# 1. Introduction

"Sort Colors" is an intriguing problem that deals with sorting an array of elements representing different colors. The challenge lies in sorting these elements in-place based on their assigned numerical values, representing specific colors, without using a library sort function. This problem is a practical example of applying partitioning algorithms like the Dutch National Flag algorithm.

## Problem

Given an array *nums* with *n* objects colored red, white, or blue, sort them in-place so that objects of the same color are adjacent. The colors are represented by integers 0 (red), 1 (white), and 2 (blue), respectively.
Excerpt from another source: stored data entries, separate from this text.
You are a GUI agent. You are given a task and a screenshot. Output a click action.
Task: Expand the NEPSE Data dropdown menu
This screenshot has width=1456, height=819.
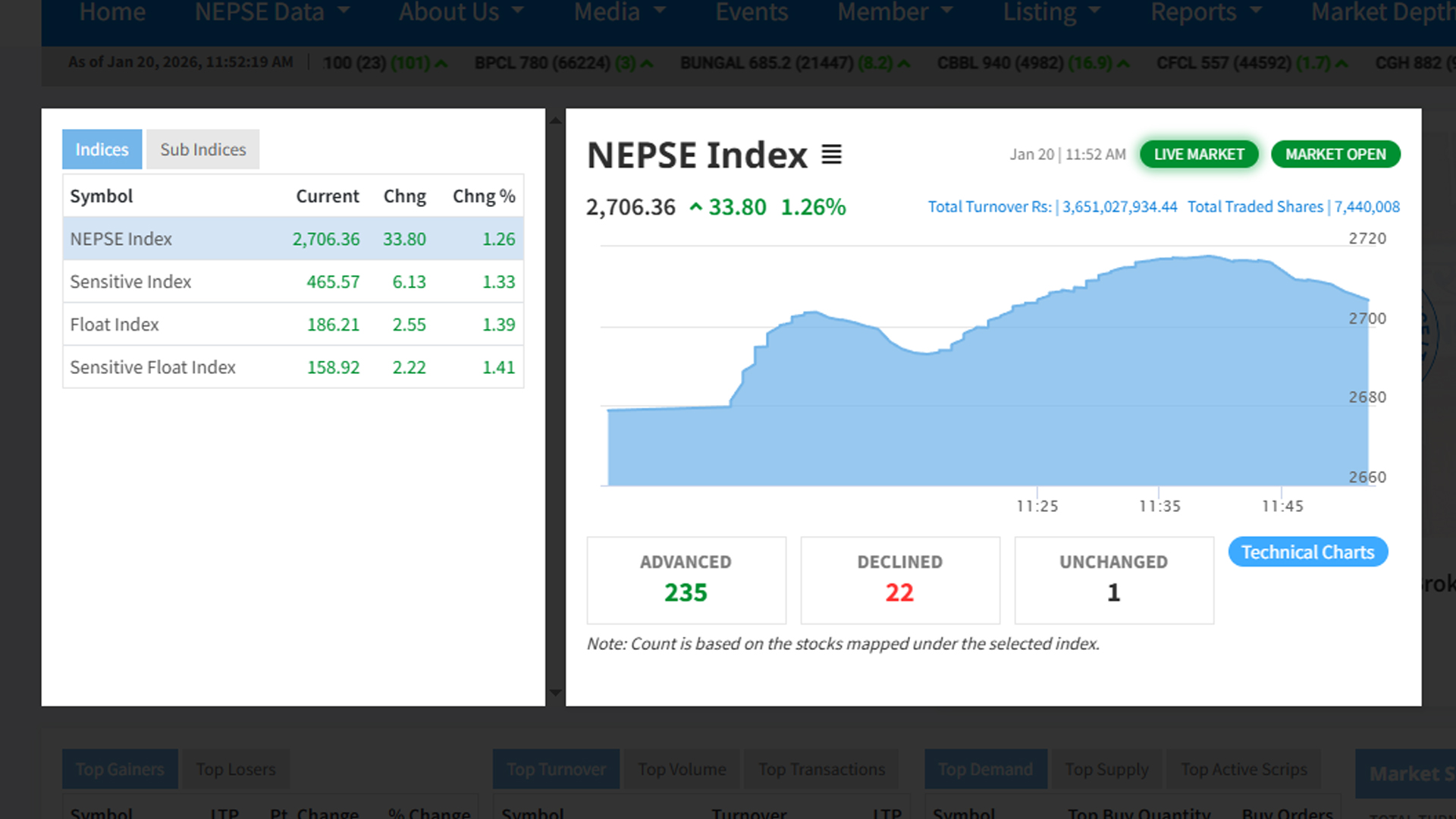pyautogui.click(x=271, y=13)
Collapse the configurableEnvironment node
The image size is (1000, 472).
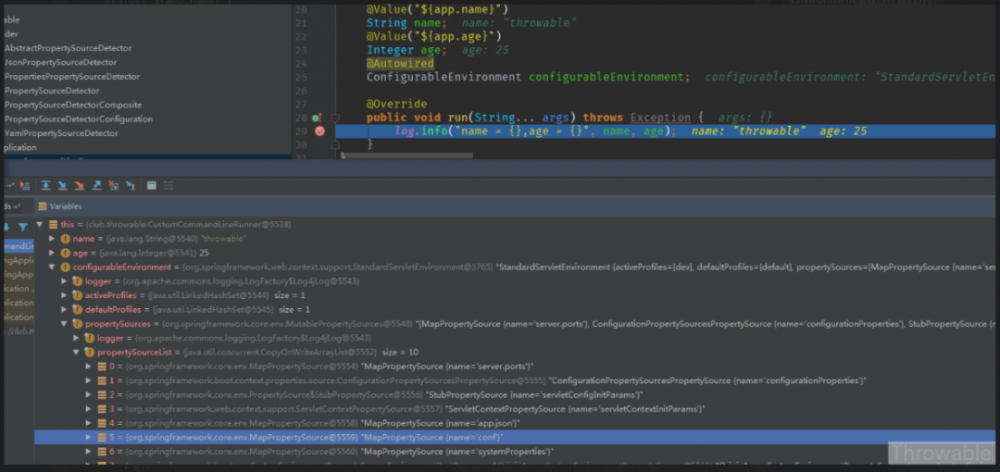click(x=53, y=267)
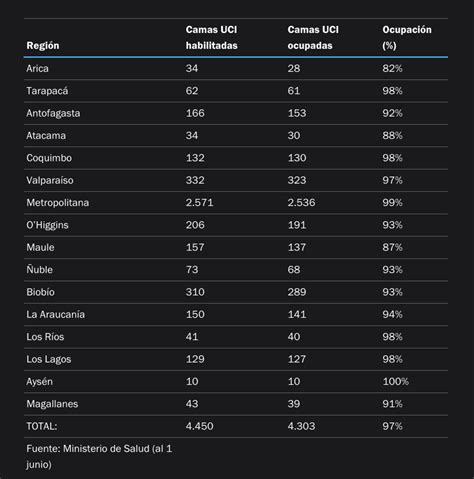Select Metropolitana's 2.571 enabled beds value
474x479 pixels.
199,203
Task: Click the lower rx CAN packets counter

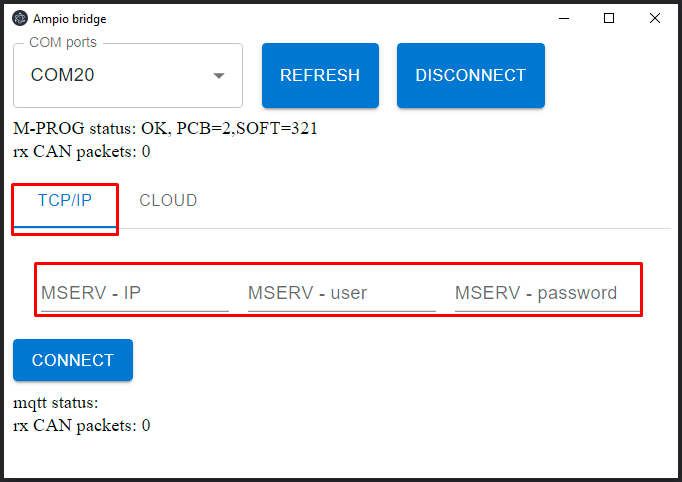Action: (82, 426)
The goal is to sort the array with these constraints without using a library's sort function.

# 2. Solution Steps

1. Initialize three pointers: *low* for the start, *mid* for the current element, and *high* for the end of the array.

2. Iterate through the array using the *mid* pointer.

3. If the element at *mid* is 0, swap it with the element at *low*, increment *low* and *mid*.

4. If the element at *mid* is 1, simply increment *mid*.

5. If the element at *mid* is 2, swap it with the element at *high* and decrement *high*.

6. Continue this process until *mid* exceeds *high*.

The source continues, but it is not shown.